_TEXTO PROPORCIONADO:_
Los índices nos seducen porque frente a ellos siempre estamos en falta. Constantemente invitados a rastrear, a perseguir ese cuerpo que huye en el momento mismo de la designación. Así lo expresa a su modo el pensamiento oriental para el cual lo «vacío» precipita lo «lleno». En efecto, en el amor y sus desencuentros se manifiesta un tipo de devoción que tiene a la huella como forma predilecta de su insistencia. De ahí que los amantes tiendan a colmar los restos con una espiritualidad casi hereje.

Pero si todo índice es manifestación física de una voluntad desplegada ¿podrá decirse que con la misma intensidad que colmamos, destruimos? 

En una progresión casi imperceptible que va desde entender el mundo como objeto de nuestro «apetito» hasta la adopción por parte de naciones de estrategias geopolíticas en conflictos étnicos o bélicos, algunos vestigios nos provocan violentamente porque señalan una paradójica relación cultural que se ha hecho más evidente en los últimos cien años: la que sostiene que nuestra «persistencia de ser» casi siempre deviene en destrucción.

Recordemos que en su etimología los términos existir y persistir se forman con el verbo latino «sistere», que significa «tomar posición», «emplazar» «asegurar un sitio».

Bajo esta lógica entonces, hemos naturalizado la premisa de que nuestra existencia sólo toma sentido cuando está proyectada, cuando «hace sitio» simbólica y materialmente sobre el mundo. Como ha precisado tan claramente Byung-Chul Han existe toda una episteme que valoriza y enaltece tempranamente esta apetencia del mundo desde el acto de mirar. «La mirada al mundo no es vacía, está bajo el prisma de «mis» posibilidades de ser, es decir, de la » mismidad» (…) Por lo tanto, la mirada al mundo está siempre «dirigida». Está encauzada por mis posibilidades de ser».[1]

A menudo, sin embargo, todo ese despliegue de apetencias y emplazamientos retorna a nosotros en la forma de identidades aniquiladas, memorias desvanecidas, precarias materialidades siempre a la intemperie de nuestra propia acción destructora. Pareciera ser que mientras más persistimos, más nos destruimos. Es lo que Marshall Berman en su libro “Todo lo sólido se desvanece en el aire”, acuñó bajo el término de «modelo fáustico» de desarrollo, una forma de acción social inherente a todas las sociedades occidentales y vital para las generaciones futuras que está al mismo tiempo cimentada bajo los huesos de las víctimas que genera.

_DATOS DE ORIGEN:_
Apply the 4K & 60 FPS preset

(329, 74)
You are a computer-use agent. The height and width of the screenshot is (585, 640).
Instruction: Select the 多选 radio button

_INSTRUCCIONES:_
**a)** Cita al pie de la letra el pasaje del texto sobre los índices que va desde "Pero si todo" hasta "casi siempre deviene en destrucción.".
**b)** Según el texto sobre los índices, ¿de qué verbo latino provienen los términos existir y persistir?

_RESPUESTAS:_
**a)**
Pero si todo índice es manifestación física de una voluntad desplegada ¿podrá decirse que con la misma intensidad que colmamos, destruimos? 

En una progresión casi imperceptible que va desde entender el mundo como objeto de nuestro «apetito» hasta la adopción por parte de naciones de estrategias geopolíticas en conflictos étnicos o bélicos, algunos vestigios nos provocan violentamente porque señalan una paradójica relación cultural que se ha hecho más evidente en los últimos cien años: la que sostiene que nuestra «persistencia de ser» casi siempre deviene en destrucción.

**b)** Del verbo latino «sistere».